When Edgar Froese changed cosmic address in 2015, you’d be forgiven for thinking that Tangerine Dream would follow suit. But working from his extensive archive of recordings, a new school of composers is keeping his flame very much alive

Tucked away on the leafy south-east fringes of Berlin, where the towering concrete modernism of Gropiusstadt gives way to the semi-rustic village vibes of Alt-Rudow, sits an unassuming low-rise building the colour of cold custard. 
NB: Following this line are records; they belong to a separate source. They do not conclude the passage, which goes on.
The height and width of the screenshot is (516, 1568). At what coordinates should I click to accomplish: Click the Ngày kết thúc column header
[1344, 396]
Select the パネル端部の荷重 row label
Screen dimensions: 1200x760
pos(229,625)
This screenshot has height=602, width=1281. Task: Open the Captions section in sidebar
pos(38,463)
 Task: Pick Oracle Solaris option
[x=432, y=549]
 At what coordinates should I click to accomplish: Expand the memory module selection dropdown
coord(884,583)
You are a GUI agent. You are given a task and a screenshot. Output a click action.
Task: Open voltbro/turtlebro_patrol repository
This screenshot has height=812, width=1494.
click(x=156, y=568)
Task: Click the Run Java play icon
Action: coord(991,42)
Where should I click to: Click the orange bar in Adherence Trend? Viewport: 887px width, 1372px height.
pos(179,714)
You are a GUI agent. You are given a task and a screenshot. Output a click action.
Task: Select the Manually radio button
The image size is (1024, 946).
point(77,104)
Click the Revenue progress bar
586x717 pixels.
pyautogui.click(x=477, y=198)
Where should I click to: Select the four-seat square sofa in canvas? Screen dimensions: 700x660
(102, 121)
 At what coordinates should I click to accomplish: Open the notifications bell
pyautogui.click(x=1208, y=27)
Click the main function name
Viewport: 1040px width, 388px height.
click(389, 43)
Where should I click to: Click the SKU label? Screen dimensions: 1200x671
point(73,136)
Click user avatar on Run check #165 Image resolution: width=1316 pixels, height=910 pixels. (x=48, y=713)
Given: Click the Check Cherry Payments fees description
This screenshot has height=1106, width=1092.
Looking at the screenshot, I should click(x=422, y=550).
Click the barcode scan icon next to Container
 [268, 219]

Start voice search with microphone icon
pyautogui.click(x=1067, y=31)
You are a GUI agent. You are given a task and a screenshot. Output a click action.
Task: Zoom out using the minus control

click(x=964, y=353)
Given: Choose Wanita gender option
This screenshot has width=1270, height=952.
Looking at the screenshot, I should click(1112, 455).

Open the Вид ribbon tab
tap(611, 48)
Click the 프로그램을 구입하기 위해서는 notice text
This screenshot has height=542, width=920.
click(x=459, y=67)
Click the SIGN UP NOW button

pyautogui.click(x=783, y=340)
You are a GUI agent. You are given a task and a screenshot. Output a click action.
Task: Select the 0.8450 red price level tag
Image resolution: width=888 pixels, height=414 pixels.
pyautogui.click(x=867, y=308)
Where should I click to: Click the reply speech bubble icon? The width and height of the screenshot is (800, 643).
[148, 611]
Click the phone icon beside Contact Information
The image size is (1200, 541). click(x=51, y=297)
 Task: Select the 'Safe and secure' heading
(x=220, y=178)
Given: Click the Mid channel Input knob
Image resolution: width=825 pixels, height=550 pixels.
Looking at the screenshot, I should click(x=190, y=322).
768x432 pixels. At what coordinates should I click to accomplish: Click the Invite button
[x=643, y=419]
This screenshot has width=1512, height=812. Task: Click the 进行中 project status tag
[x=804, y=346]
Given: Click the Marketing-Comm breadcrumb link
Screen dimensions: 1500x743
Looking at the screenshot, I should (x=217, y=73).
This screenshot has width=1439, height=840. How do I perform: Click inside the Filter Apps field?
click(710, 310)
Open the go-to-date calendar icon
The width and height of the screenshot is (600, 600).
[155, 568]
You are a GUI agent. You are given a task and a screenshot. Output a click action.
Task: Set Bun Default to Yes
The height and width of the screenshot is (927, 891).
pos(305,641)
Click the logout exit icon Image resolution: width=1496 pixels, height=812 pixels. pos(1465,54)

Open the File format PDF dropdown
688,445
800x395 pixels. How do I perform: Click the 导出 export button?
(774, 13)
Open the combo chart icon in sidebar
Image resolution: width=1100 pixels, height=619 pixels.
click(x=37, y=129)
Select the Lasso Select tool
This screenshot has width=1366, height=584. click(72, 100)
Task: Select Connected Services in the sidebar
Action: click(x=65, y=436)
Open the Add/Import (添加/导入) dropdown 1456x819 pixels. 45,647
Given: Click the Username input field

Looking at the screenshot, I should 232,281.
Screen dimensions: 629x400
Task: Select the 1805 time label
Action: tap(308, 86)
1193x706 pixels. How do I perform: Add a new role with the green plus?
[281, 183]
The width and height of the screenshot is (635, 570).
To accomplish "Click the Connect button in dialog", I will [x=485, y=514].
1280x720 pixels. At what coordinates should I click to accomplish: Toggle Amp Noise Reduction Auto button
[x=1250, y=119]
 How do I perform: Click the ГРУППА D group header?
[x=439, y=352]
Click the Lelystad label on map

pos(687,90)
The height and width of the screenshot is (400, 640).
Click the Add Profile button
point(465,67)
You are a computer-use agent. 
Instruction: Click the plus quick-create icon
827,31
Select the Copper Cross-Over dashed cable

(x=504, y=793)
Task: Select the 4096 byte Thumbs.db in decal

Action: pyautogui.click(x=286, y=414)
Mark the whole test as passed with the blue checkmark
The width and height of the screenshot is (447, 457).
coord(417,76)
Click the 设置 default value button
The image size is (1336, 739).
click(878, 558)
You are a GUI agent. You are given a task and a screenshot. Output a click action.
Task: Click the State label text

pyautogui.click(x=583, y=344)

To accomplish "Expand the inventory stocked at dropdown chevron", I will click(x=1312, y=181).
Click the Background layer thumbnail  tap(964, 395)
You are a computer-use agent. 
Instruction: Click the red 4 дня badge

Nestled between estate agents, kebab kiosks and a grim-looking Communist-era hotel, Tangerine Dream’s current studio base has an alluringly lo-fi aura. It feels slightly off the map, which somehow seems fitting for the godfathers of interstellar kraut-psych, avant-prog, space rock gatefold symphtronica, who have spent more than half a century exploring entire galaxies of sound without ever settling too long on one planet.

Inside the studio is an analogue geek’s wet dream of modular Moogs, Solina string synthesisers, Jupiters and Rolands and ARPs and PPG wavetable machines, all wired to a huge NASA-sized control desk. The walls are lined with giant reproduction paintings, mostly Van Goghs, mounted on thick blankets. This is soundproofing Tangerine Dream-style, a charmingly eccentric lateral-thinking solution to a practical acoustic problem.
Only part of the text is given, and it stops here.